Bunların içerisinde bence en önemlisi ve önceliklisi korku imparatorluğunun kalkmış olmasıdır. Demoklesin kılıcının ense kökümüze ne zaman ineceği endişesinin bir nebze de olsa kalkmış olmasıdır. İnsanların kendilerini daha rahat ifade edebilir hale gelmiş olmasıdır. Gerçekte olmayan fakat öcümüz olarak karşımıza dikilttirilen irtica belasının artık konuşulamaz olmasıdır. Başörtüsü konusunda nispeten esnek bir duruşa kavuşulmuş olmasıdır.
Yara yara yara 2011’e geldik. Çok kaza atlattık, uçurumun kıyılarından döndük. Şükür ki yıkılmadık ayaktayız. One munite ile bir devrin kapılarını araladık. Dış politikada kendi reflekslerimizi çalıştırmaya başladık. Etkimizi, gücümüzü, büyüklüğümüzü fark ettik. 
Çıraklık ve kalfalık döneminde daha bir çırpıda sayılabilecek az zamanda çok işler sıralanabilir. Ancak ya ustalık dönemi. Çok iddialı bir söylemle başlayan ustalık dönemi belki beklentilerin de fazla olması umuduyla bazı alanlarda kendisini bir türlü gösteremiyor. 
Mesela şu toplu sözleşme yasası. Yaklaşık 15 ay önce yapılan referandumla anayasal bir zemin bulan toplu sözleşme yasası bir türlü meclis gündemine taşınıp çıkartılamadı. 2012 yılı zammını toplu sözleşme yasasıyla masada almak isteyen memurun hevesi kursağında kaldı. Sadece 2,5 milyon memuru ilgilendirmiyor bu yasa. Birinci dereceden baktığınızda en az 10 milyon insanı ilgilendiriyor. Elbette çıkacağına şüphe yok. Fakat bir oyalamaca sürecine bırakıldığı şüphesi yavaş yavaş memurun aklından geçmeye başlıyor.

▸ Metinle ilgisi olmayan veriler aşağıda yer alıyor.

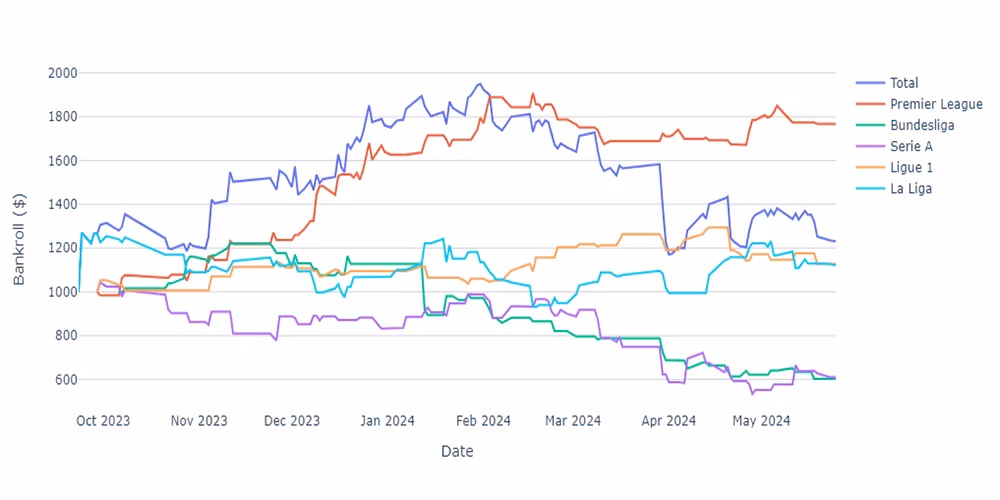Hide the La Liga legend label
The width and height of the screenshot is (1000, 500).
click(911, 188)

Bir de tabi ki ustalık döneminde eşit işe eşit ücret düzenlenmesinde öğretmen ve öğretim elemanlarını kapsam dışında tutmak hiç de hoş olmadı. Öğretmenin gönlünü kazanamamak ve duasından mahrum kalmak unutulmamalıdır ki hayra alamet bir durum değildir.
Usta memur ustalık eserini bekliyor.